We have, from time to time, written articles here on how to be happy. True happiness comes from inside and whilst we can pick up happy tips from other people, in truth we can only be as happy or as sad as we choose to be.

We have the power to make that decision to be happy. It is in the human condition to constantly search for happiness – and indeed, haven’t the Americans written ‘the pursuit of happiness’ into their constitution.

The place to start being happy is when the next person asks you, ‘how are things?’ Try saying ‘brilliant’ instead of ‘ah … middling’, and watch how that response will sow the seed of happiness for the rest of the day.

YCBS has occasionally stolen ideas for a column, but we can never be accused of plagiarism.  Our literary offerings are by and large our own jaundiced take on the world around us. (Ah … Lads, let somebody else speak …please!)

But I came across an article on ‘the art of happiness’ this evening, and we are going to fill the remainder of this week’s space with excerpts from the piece. The interesting thing about this is that it was written 76 years ago; but when you read it, I’m sure that you will agree that it could have been written today.

William D Ogden, of the ‘New York Times’, sat down and wrote an editorial on the art of happiness and this appeared in his newspaper on 30th December 1945.

“We have a curious condition in the world today. There was never a time when so much official effort was being expended to produce happiness, and probably never a time when so little attention was being paid by the individual to creating the personal qualities that make for it …”

“What one misses most in the world today is the evidence of widespread personal determination to develop a character that will in itself make for happiness. The whole emphasis is on the reform of living conditions, on increased wages, or controls on the economic structure – and so little on people improving themselves.”

“The ingredients of happiness are so simple that they can be counted on one hand. First of all, happiness must be shared. Selfishness is the enemy; for to make another happy is to be happy one’s self.
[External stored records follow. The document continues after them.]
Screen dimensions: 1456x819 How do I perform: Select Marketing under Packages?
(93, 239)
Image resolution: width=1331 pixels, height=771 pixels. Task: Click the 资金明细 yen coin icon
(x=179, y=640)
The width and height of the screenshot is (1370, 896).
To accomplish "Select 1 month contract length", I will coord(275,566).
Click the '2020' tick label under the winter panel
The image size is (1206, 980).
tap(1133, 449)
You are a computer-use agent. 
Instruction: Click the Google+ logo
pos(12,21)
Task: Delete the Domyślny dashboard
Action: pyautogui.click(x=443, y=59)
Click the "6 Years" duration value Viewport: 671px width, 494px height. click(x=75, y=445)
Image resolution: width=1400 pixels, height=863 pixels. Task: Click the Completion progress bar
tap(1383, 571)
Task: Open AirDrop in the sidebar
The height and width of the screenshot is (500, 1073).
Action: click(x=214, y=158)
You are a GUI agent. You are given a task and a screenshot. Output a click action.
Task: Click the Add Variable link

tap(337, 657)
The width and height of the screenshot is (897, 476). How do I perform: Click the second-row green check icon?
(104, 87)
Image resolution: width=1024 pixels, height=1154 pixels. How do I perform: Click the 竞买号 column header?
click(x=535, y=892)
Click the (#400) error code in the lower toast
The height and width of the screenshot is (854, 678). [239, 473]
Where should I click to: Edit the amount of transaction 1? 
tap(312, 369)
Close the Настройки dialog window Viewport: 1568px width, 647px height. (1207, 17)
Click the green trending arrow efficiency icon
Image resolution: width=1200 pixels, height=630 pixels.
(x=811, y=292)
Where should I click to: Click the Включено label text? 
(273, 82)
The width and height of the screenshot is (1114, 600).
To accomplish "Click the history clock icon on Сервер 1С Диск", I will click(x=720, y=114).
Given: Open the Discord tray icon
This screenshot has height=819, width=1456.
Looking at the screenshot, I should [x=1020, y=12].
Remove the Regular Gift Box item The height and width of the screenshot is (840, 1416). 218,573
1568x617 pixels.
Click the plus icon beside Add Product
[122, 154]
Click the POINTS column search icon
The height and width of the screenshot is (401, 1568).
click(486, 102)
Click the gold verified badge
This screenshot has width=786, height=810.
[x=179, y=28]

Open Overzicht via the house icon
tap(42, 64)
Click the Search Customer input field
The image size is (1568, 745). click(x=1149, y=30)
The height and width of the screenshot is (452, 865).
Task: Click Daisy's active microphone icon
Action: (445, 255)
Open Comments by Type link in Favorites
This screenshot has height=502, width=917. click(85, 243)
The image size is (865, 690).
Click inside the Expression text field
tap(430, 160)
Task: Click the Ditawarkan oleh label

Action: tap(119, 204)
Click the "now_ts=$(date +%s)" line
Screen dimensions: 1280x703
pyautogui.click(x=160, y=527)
It is quite seldom found for long in big crowds, most easily found in moments of solitude and reflection. It comes from within, and rests most securely on simple goodness and clear conscience. Religion may not be essential to it, but no one is known to have gained it without a philosophy resting on ethical principles. “

“It cannot be bought; indeed money, strange as it may seem, has very little to do with it. It was Thomas Kempis who wisely said that ‘a modest competence sufficeth.”

“People are not happy unless they are reasonably happy with themselves, so that the quest for tranquillity must be of necessity begun with self-examination. We shall not often be content with what we discover in this scrutiny. There is much to do, and so little done. Upon this searching self-analysis, however; depends the discovery of those qualities that make each person unique, and whose development alone can bring satisfaction.”

“Of all those who have tried, down the ages, to outline a programme for happiness, few have succeeded as well as William Henry Channing, a clergyman who was chaplain to the United States Senate in the middle of the last century. He put it this way:

‘To live content with small means, to seek elegance rather than luxury, and refinement rather than fashion; to be worthy, not respectable, and wealthy, not rich; to study hard, think quietly, talk gently, act frankly; to listen to the stars and the birds, to babes and sages, with open heart; to bear all cheerfully, do all bravely, await occasion, hurry never; in a word, to let the spiritual, unbidden and unconscious, grow up through the common. This is my symphony.”

“It will be noted”, Ogden concluded, “that no government can do this for you; you must do it for yourself.”

And there you have it, dear readers. There is a lot of wisdom in those excerpts from that old editorial – so much so, that I thought it worth passing on as it is. Even if we all just take one signpost from Mr Ogden’s blueprint, we shall be all the better for doing so.

Don’t Forget

Happiness is discovering that the slip of paper underneath you windscreen wiper is only an advertisement.